Для читателя-современника | страница 90



В 1870-1880-е годы мощно прозвучали голоса Марка Твена и Брет-Гарта. Вдали от центра было издано несколько интересных книг областных поэтов пионерского Запада (Джоакин Миллер, Джеймс Райли, Джон Хэй) и разгромленного Юга (Сидни Ланьер, Джоэл Чандлер Гаррис), но все они не могли изменить тусклого лица американской поэзии этого периода, который проходил под знаком эпигонского экзотизма младших "браминов".

Если прорывались отдельные попытки протеста, это был анархический протест литературной богемы, такой же абстрактный и оторванный от действительности, как и господствующая эпигонская поэзия. Таковы три сборника "Бродяжьих песец" (1894-1900) Ричарда Хоуи и Блиса Кармана, которые очень напоминают то бродяжьи мотивы Ришпена, то призывы за пределы предельного Бальмонта. Хоуи и Карман призывали разбить цепи ради "искусства и песен, муз и вина", ради беспредметного и часто ходульного экстаза радости бытия, бутылки и лиры.

Однако вся эта розовая дымка не могла заслонить для наиболее чутких писателей грозного времени, которое переживала тогда Америка.
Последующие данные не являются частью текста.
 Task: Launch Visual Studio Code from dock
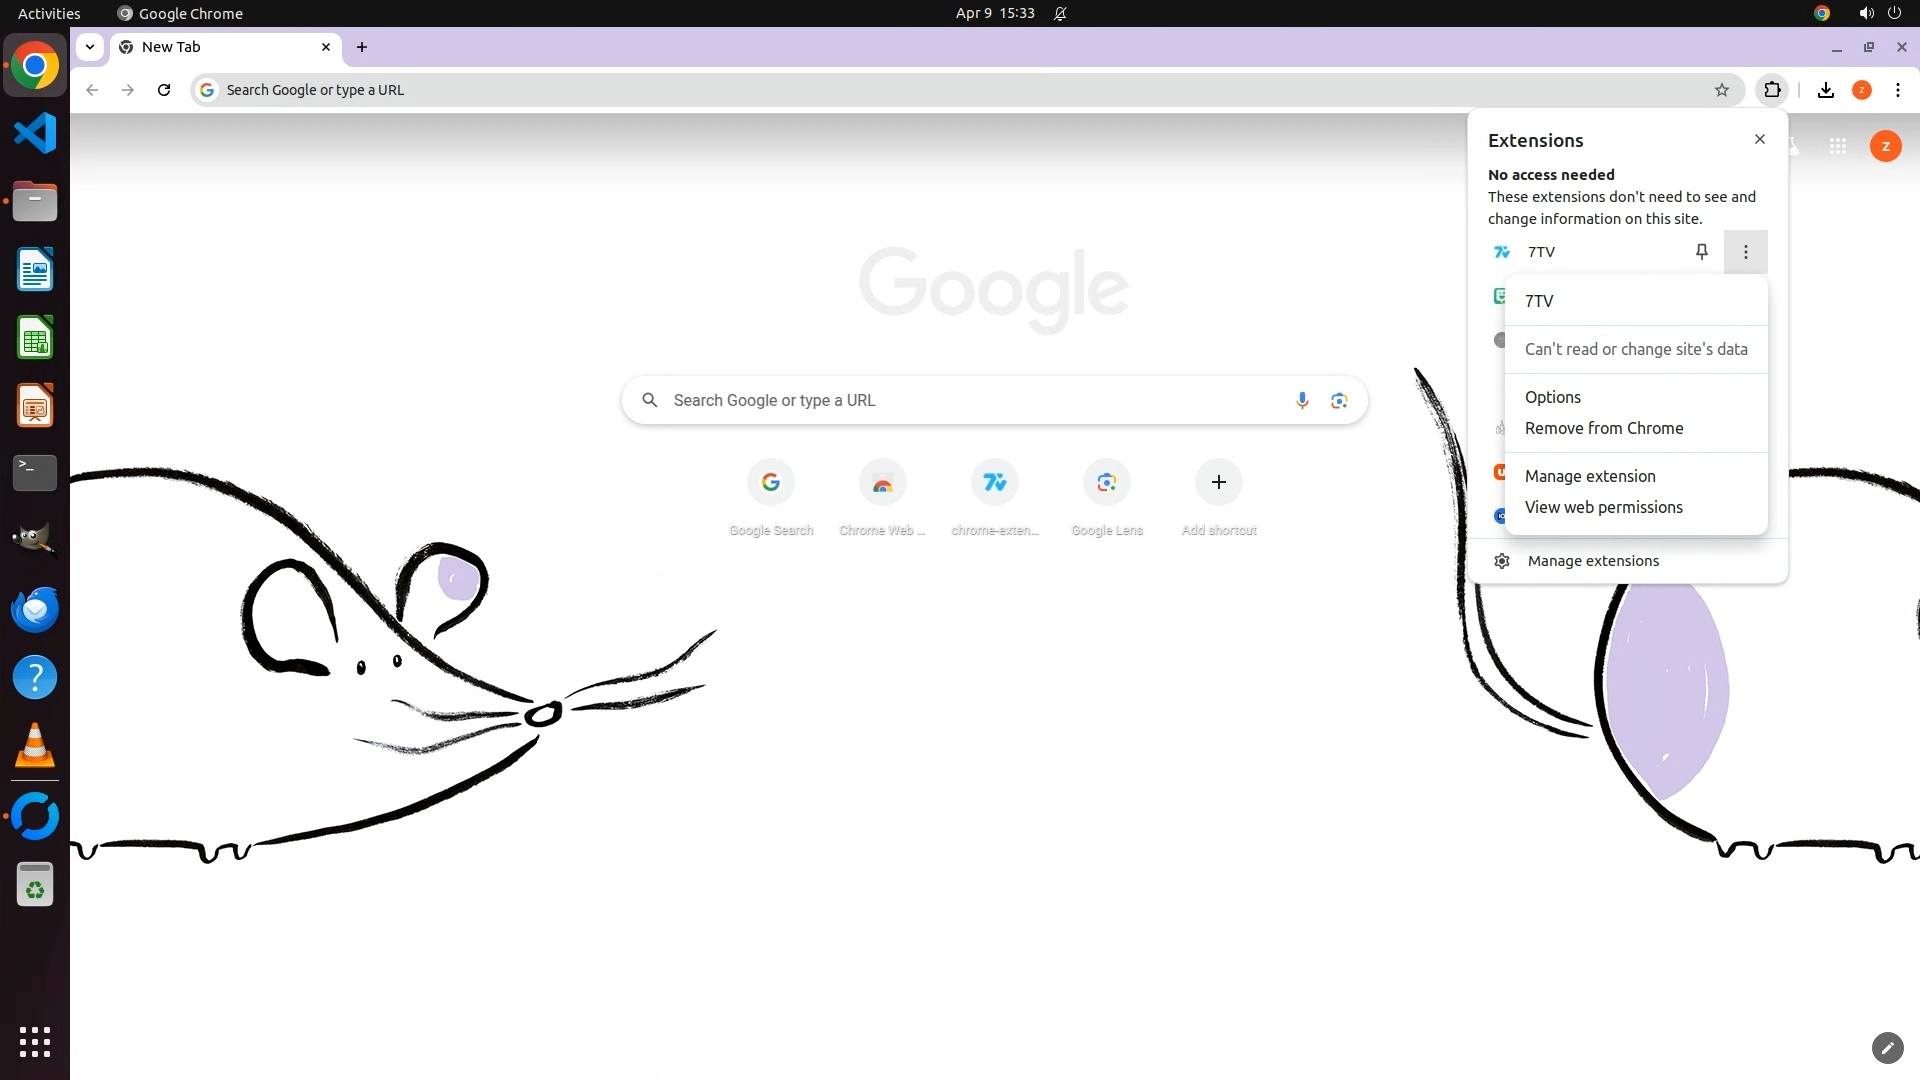tap(35, 133)
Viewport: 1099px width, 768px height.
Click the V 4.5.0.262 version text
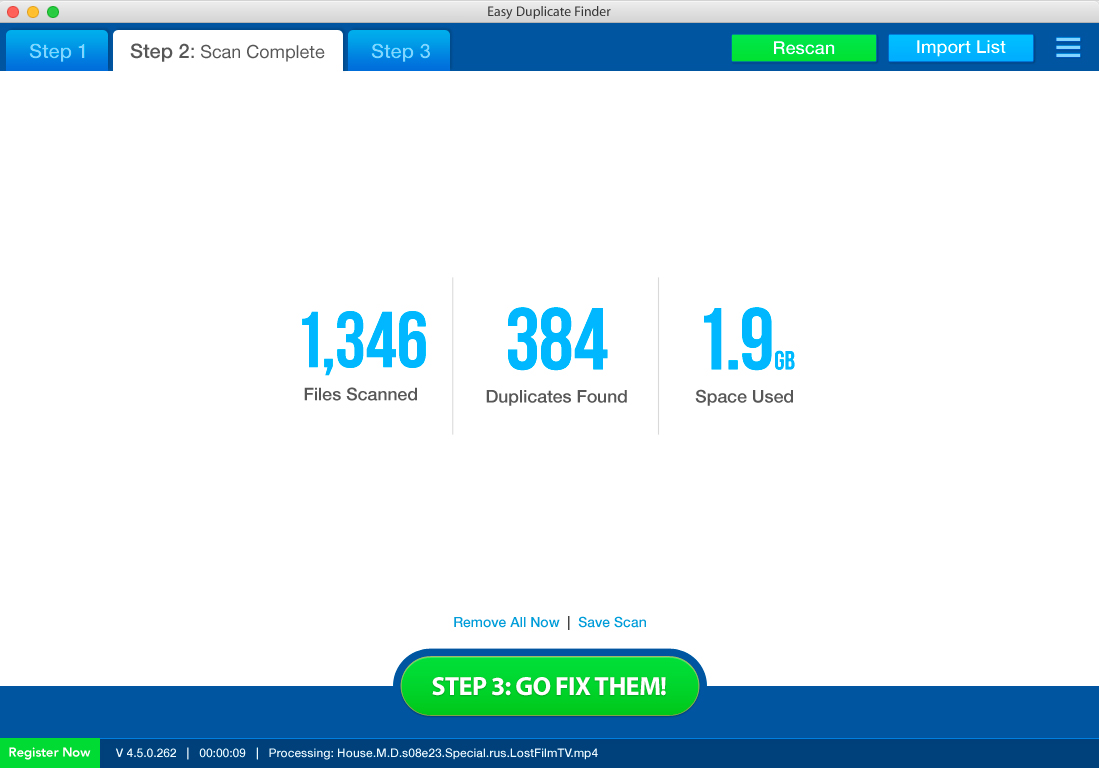coord(146,753)
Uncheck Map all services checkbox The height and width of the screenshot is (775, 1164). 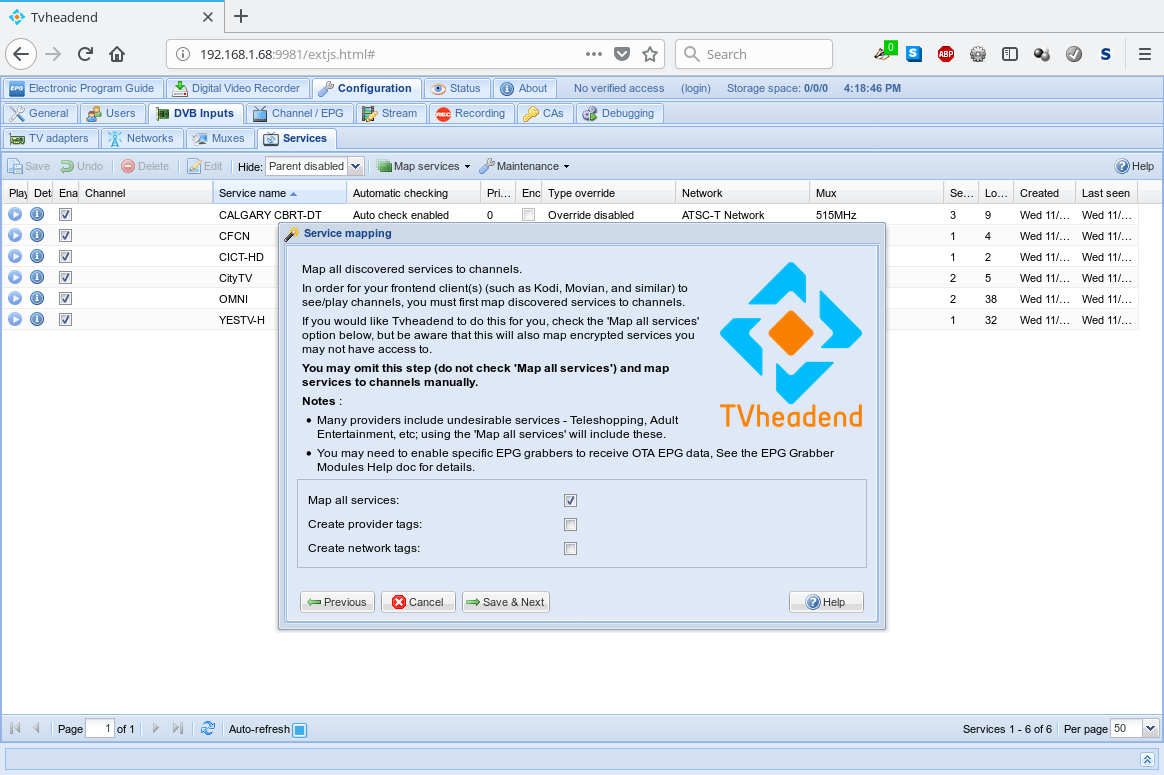pyautogui.click(x=570, y=500)
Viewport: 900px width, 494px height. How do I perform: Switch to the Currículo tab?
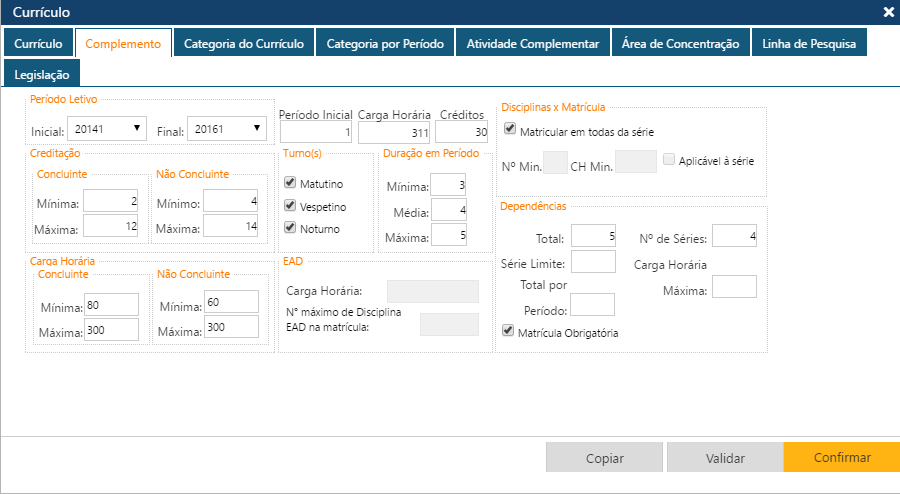(x=38, y=44)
Время было бурное. Только что отшумели горячечные годы грюндерства, последовавшие за гражданской войной. В истерическом ажиотаже победного бума то и дело раздавался недоуменно-восторженный возглас: "Ба! Да тут зарыты миллионы". Это был возглас героев "Позолоченного века" Марка Твена, разглядевших наконец рассыпанные под ногами богатства нетронутой страны и решивших обогащаться как можно скорей и во что бы то ни стало. Шло насыщение Севера за счет побежденного и раздавленного Юга, за счет побеждаемой и безоглядно расхищаемой природы. Шло насыщение страны золотом Аляски и Калифорнии, нефтью Техаса и Оклахомы, железом Миннесоты и углем Пенсильвании, скотом Техаса и пшеницей Среднего Запада. Удачно прошла колониальная война и ограбление Испании, Панамы, Гаити.

Тресты повели поход на "мелкого человека", ущемляя и грабя фермера, и в ответ поднялась волна отпора разоряемого фермерства, так называемое популистское движение 90-х годов. Под шумок шла беспощадная эксплуатация только что освобожденных негров и только что переселившихся эмигрантов. Прокатилась волна стачек и вооруженных выступлений горняков Пенсильвании, Центра и Запада, текстильщиков Восточных штатов. Обманчивое спокойствие прерывалось обострением классовой борьбы.

Люди стекались к экономическим центрам, росли города, убыстрялся и уплотнялся темп городской жизни. Шла бешеная конкуренция, ожесточенная борьба за существование и за богатство. Деловой мир заботливо поддерживал миф о self-made man, о бедном клерке, пробившемся в миллионеры; о том, что каждый избиратель может стать президентом и каждый акционер - Морганом. Всем чудились золотые горы, всех охватил психоз легкого, быстрого обогащения, и все потянулись к богатству мнимо легким путем, по ступеням биржи, по дороге спекуляций. Но за спиною удачливых хищников и грабителей, вроде Моргана и Херста, теснилась полуголодная резервная армия пока еще не безработных, но уже морально сломленных "потенциальных миллионеров".